Mastermind is a great game! I wanted to continue my learning of Fusion 360 and used this project to help. I am giving this to my nephew and niece as a Christmas gift.
You could modify the top and the clue drawer to do Super Mastermind (6 color in a guess, and I think 8 possible colors to guess from), which I may do eventually. (Contact me if you want me to figure out how to send you the fusion 360 files to try yourself). For now, you can up the challenge by printing extra colors, or just allowing one of the colors to be empty.
(A proper Super Mastermind should probably have everything scaled up a bit, so that you have room in the drawers to fit more pegs, and so that there are more total guesses allowed).
I used 0.15mm in my prints, but the resolution doesn't matter much. I print box.stl standing tall, the other models print with on their bottom (or in the case of peg.stl, on their top).
Also, I printed 16 of each color peg, 8 total colors -- two colors should be reserved for giving clues. Otherwise, you need to print more of those two colors if they can be included as part of the secret.
Easy to assemble!
The only post processing needed is to glue the top.stl to the box.stl. I used CA (super) glue, after lightly sanding both surfaces to ensure good contact.
When inserting the drawers into the box, you just push them in directly (no need to try to put them in one corner at a time).

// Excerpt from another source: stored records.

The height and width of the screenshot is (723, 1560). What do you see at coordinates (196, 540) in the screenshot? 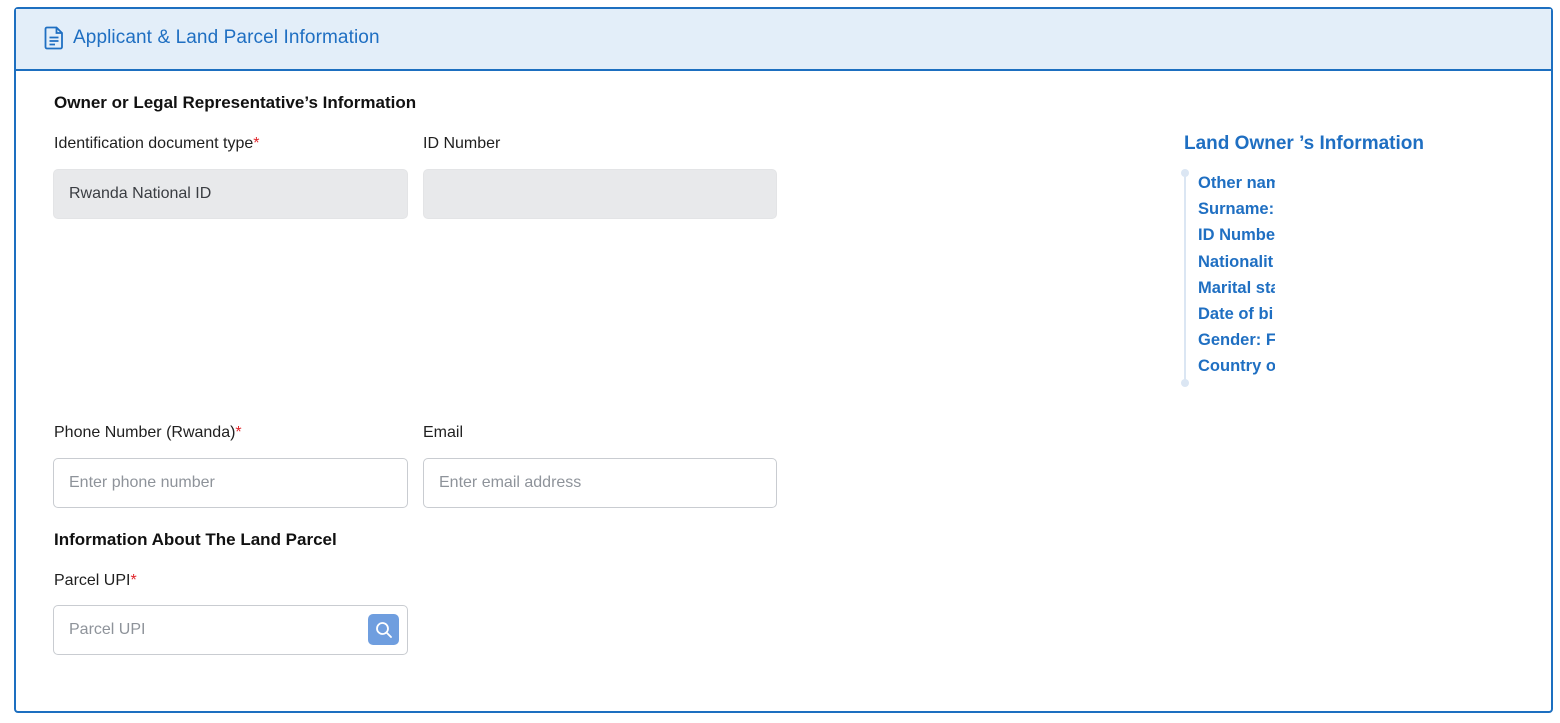
I see `parcel-section-title: Information About The Land Parcel` at bounding box center [196, 540].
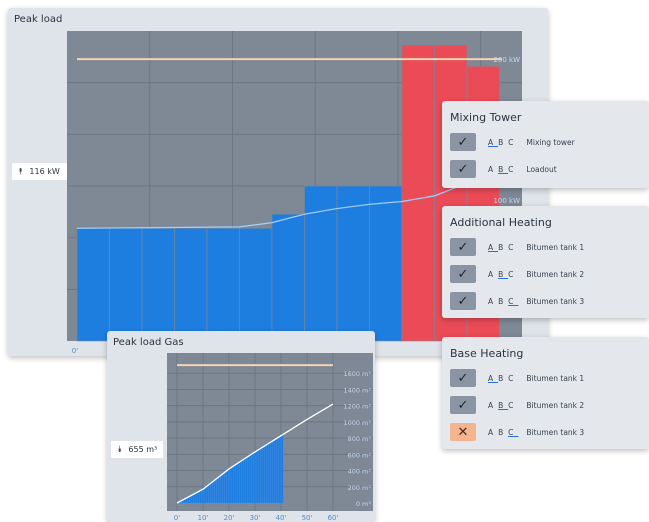 The image size is (649, 522). I want to click on y-tick-label: 1000 m³, so click(357, 423).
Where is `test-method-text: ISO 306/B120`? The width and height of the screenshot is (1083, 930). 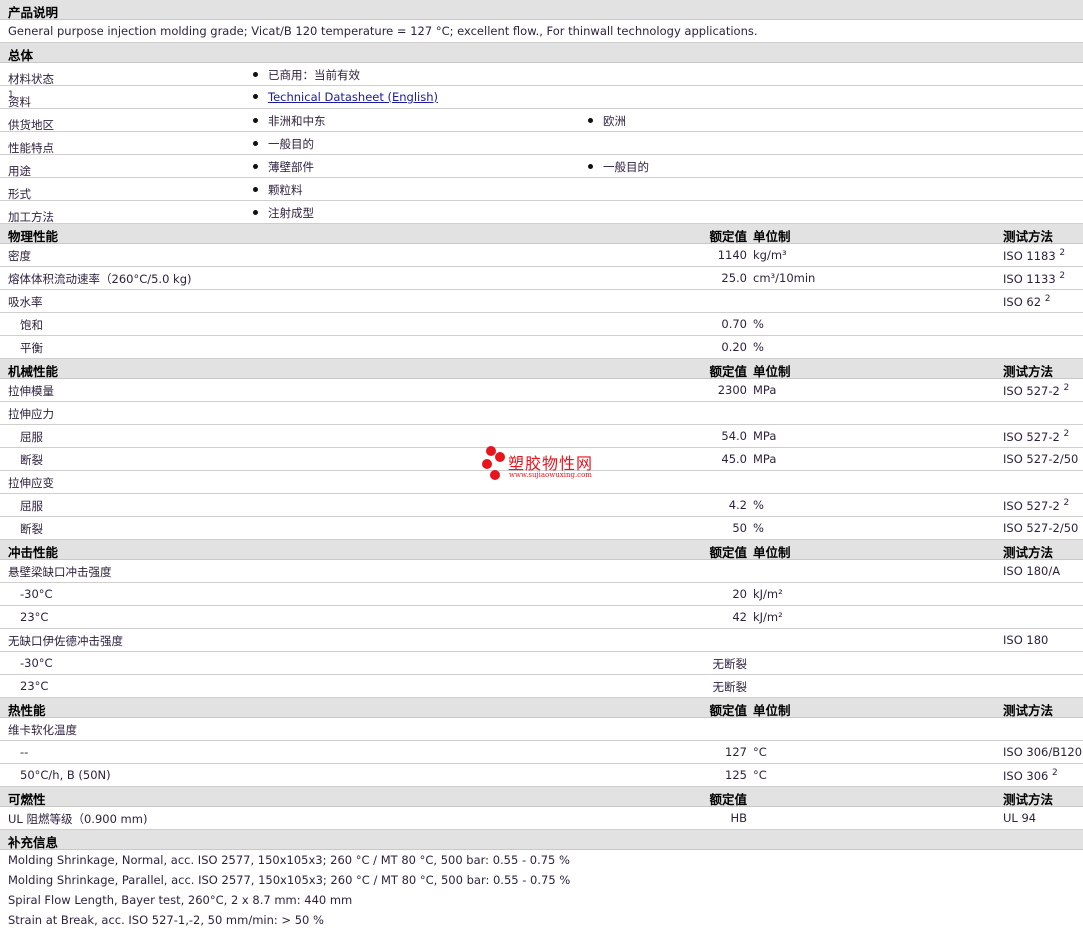 test-method-text: ISO 306/B120 is located at coordinates (1043, 752).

You may have a smidge easier time doing so before you do the gluing step above, but you should not find it impossible either way.
Overview and Background
How to play
Mastermind is a game of logical deduction, one player gives clues about his secret code that the other player makes guesses about until he discovers the secret. (You can see a game played out above -- black pegs indicate a guess has a color that is in the exact right spot, and white pegs indicate a guess has a color that is right, but in the wrong spot).
Children are introduced to this concept can help expand their reasoning. At first, just making random guesses might help them eventually solve the puzzle before 10 guesses are used. But as they see patterns in right and wrong choices, they can reduce their total number of guesses.
Lesson Plan and Activity
Suggested way to introduce play
I recommend bringing the difficulty down a good bit for the first game. Take away two of the colors and require a secret to not have any repeating colors. (This means we know already it's exactly one of each the remaining colors, and the guesser is really just guessing the order). If the children get used to this quickly, then jumping straight to 6 colors next makes sense.
Finally, I'd recommend introducing the "full" game where they are allowed to have multiple of the same color in a secret. (And as mentioned in the summary, true masters of the game can play with more than six colors)!
Children can also play in team pairs so they can help each other. Two secret clue givers can work together to ensure they do not make a mistake -- they can take turns placing the black peg and white peg clues, with the other having the responsibility to check their work. Two guessers can help each other spot patterns in their guesses to make a better next guess -- they can also take turns.
(And at an expert level, two children can play two copies of the game at the same time, where each is giving clues on one copy and guesses on the other).